### [Brief]
Every record is to be duplicated exactly as it reads, without its images.

### [Pixel coordinate grounding data]
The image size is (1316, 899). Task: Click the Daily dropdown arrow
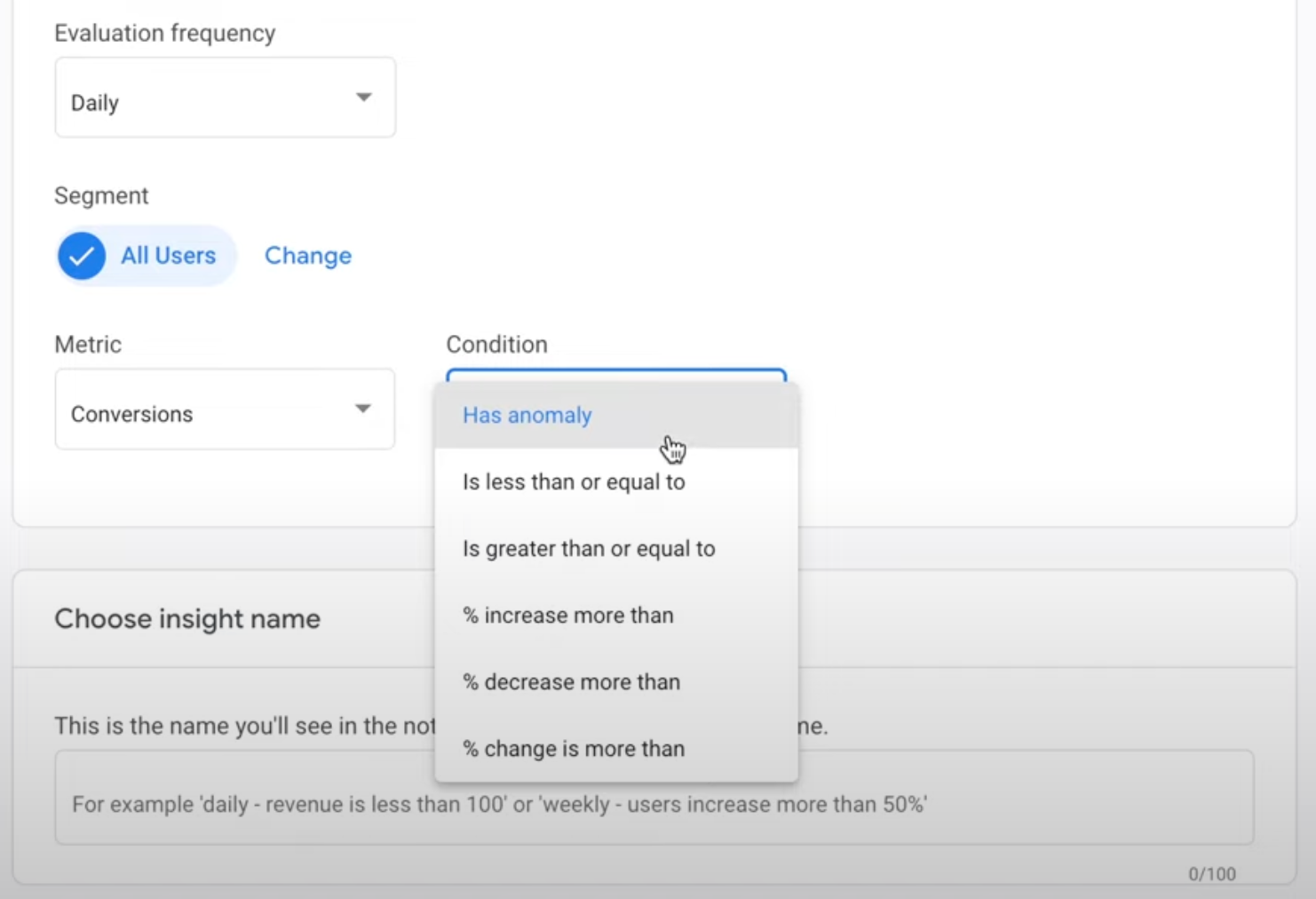[364, 98]
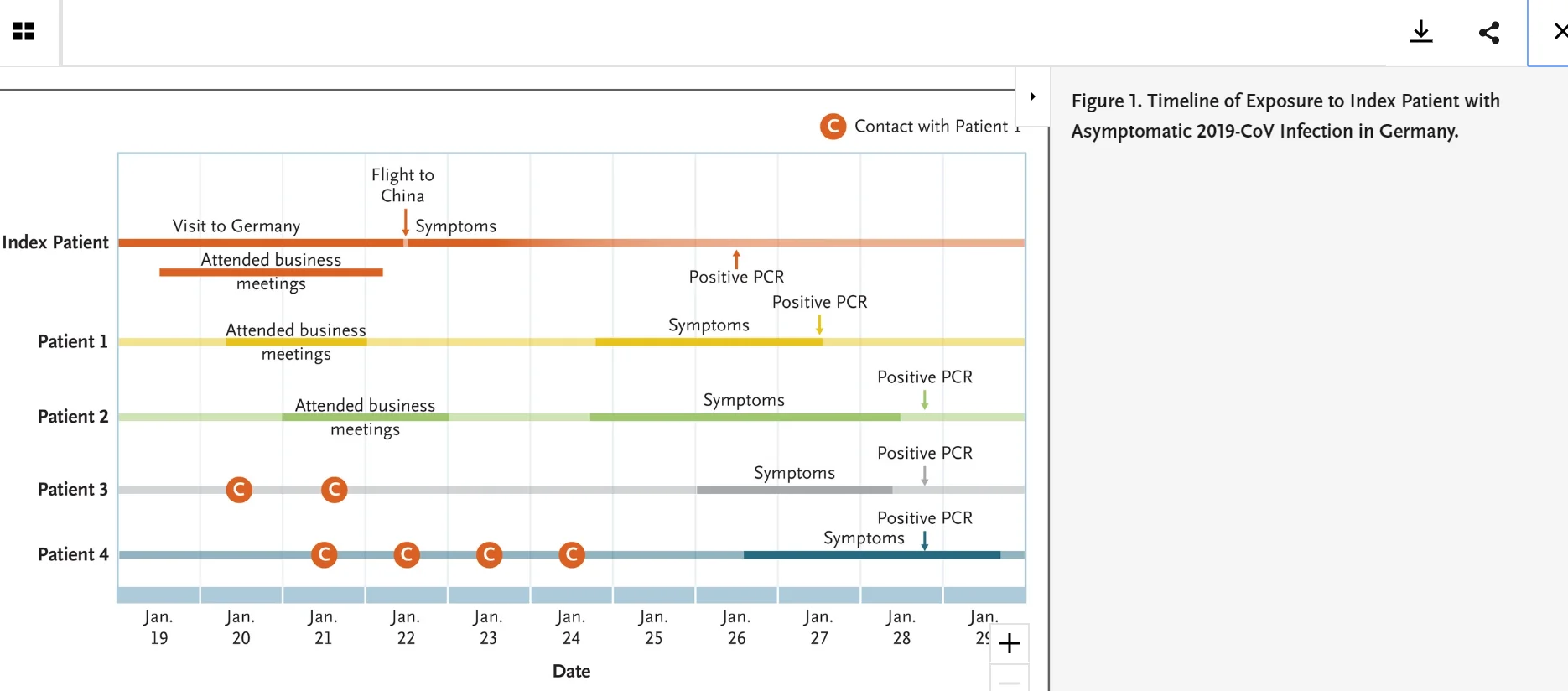This screenshot has height=691, width=1568.
Task: Click Patient 4's first contact marker
Action: click(x=325, y=554)
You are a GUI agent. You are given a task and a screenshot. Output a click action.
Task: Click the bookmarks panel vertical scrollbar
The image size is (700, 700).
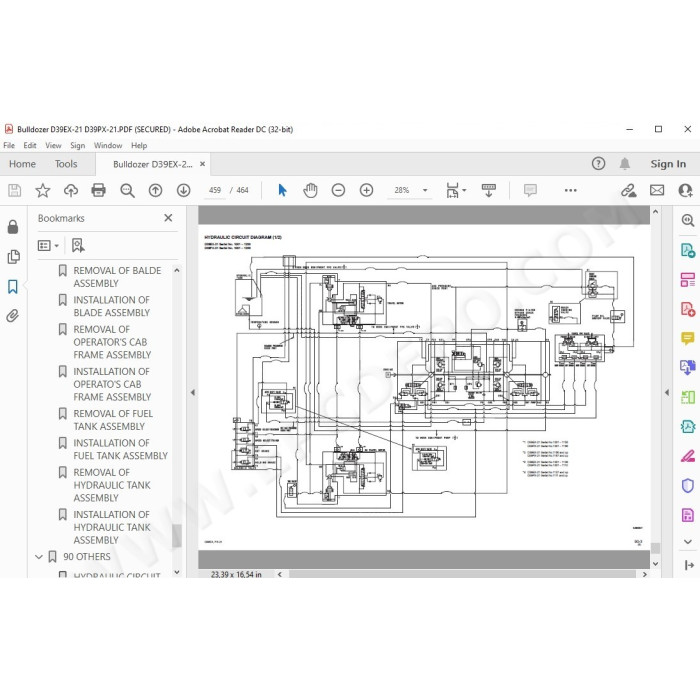177,535
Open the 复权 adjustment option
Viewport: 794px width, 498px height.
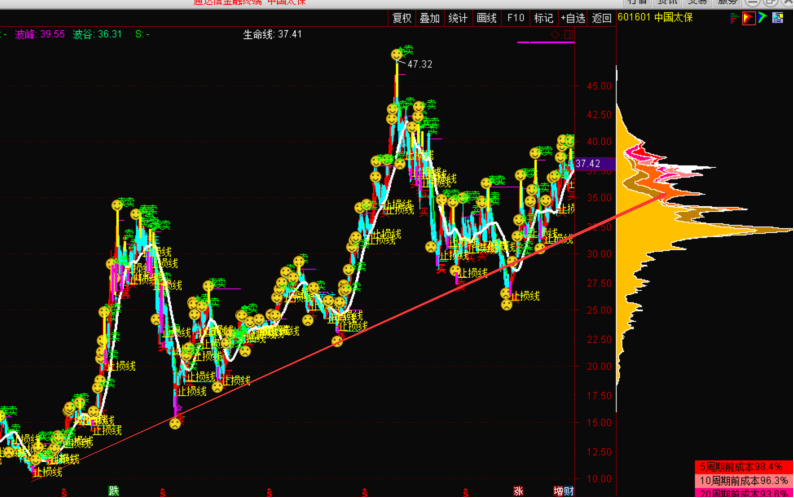point(402,17)
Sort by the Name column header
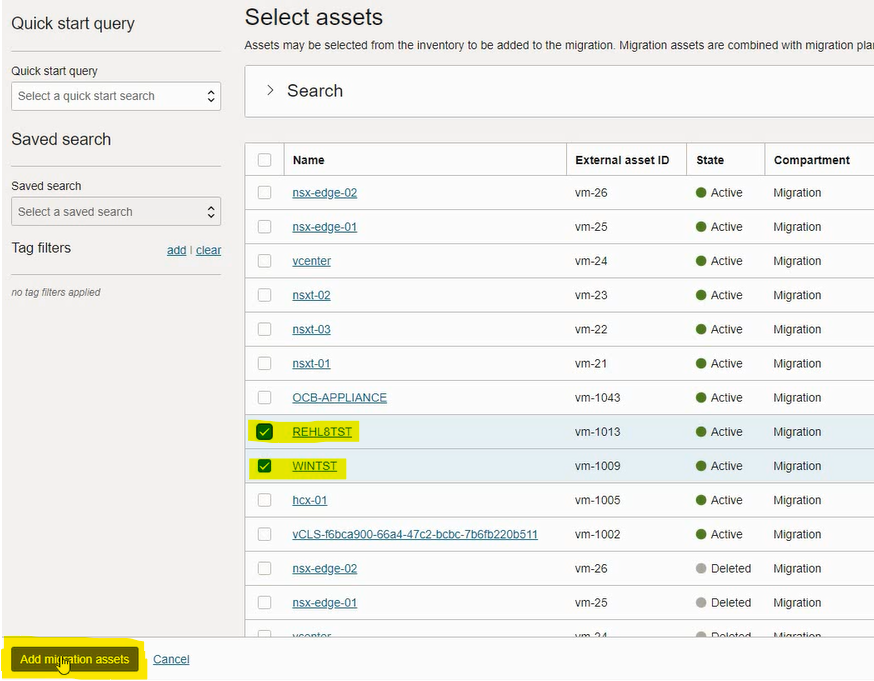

### [Answer for the task]
The image size is (1316, 899). Task: Click the Daily dropdown arrow
[364, 98]
This screenshot has height=691, width=1568.
Task: Click Patient 4's first contact marker
Action: click(x=325, y=554)
You are a GUI agent. You are given a task and a screenshot. Output a click action.
Task: Click the bookmarks panel vertical scrollbar
The image size is (700, 700).
177,535
Open the 复权 adjustment option
Viewport: 794px width, 498px height.
point(402,17)
Sort by the Name column header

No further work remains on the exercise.